Eligibility criteria

• Inclusion Criteria:
• • Part A SAD cohort Inclusion Criteria (Healthy Volunteers)
• • Adult male or female participants, 18 to 65 years of age
• • Documented PiMM genotype
• • Participants who are willing to and able to provide signed written informed consent
• • PiZZ Genotype (Part A SAD and Part B MAD cohorts) Inclusion Criteria (PiZZ Genotype)
• • Adult male or female participants 18 to 70 years of age (inclusive)
• • Documented PiZZ genotype
• • Baseline blood total AAT level \< 11 µM/L
• Exclusion Criteria:
• • Exclusion Criteria (Healthy Volunteers)

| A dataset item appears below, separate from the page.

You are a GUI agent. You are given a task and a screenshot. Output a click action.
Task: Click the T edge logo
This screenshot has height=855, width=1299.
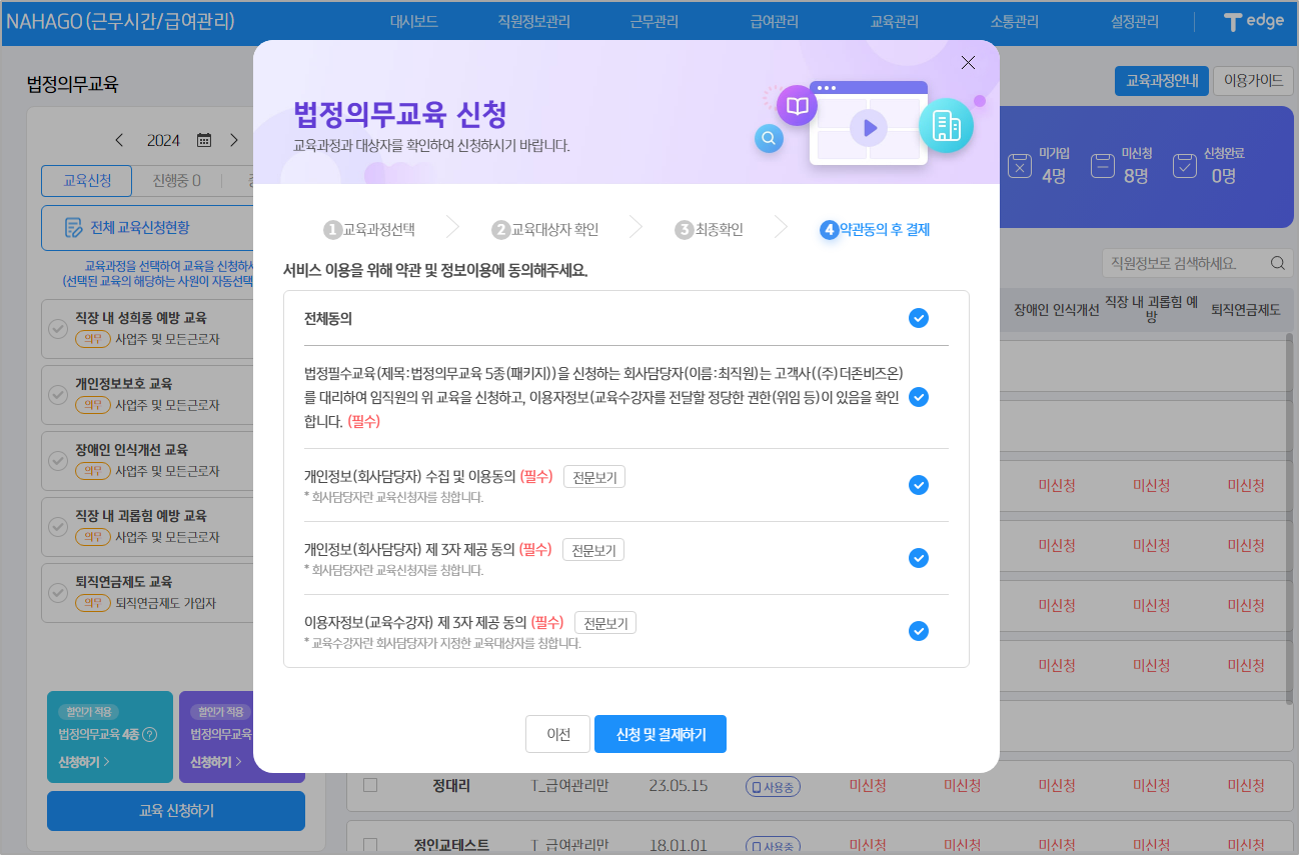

• • Female participant of childbearing potential or male participant that is unable or unwilling to use an approved, reliable means of contraception
• • Body mass index (BMI) \> 32 or \< 18.5 kg/m2
• • History or current clinical evidence of hepatic disease
• • Evidence of active infection
• • History of medical condition(s), eg, advance cardiac disease, current or recent malignancy, organ transplantation, or other illness
• • Serology result indicative of any exposure (past or active) to hepatitis C, hepatitis B, or human immunodeficiency virus (HIV)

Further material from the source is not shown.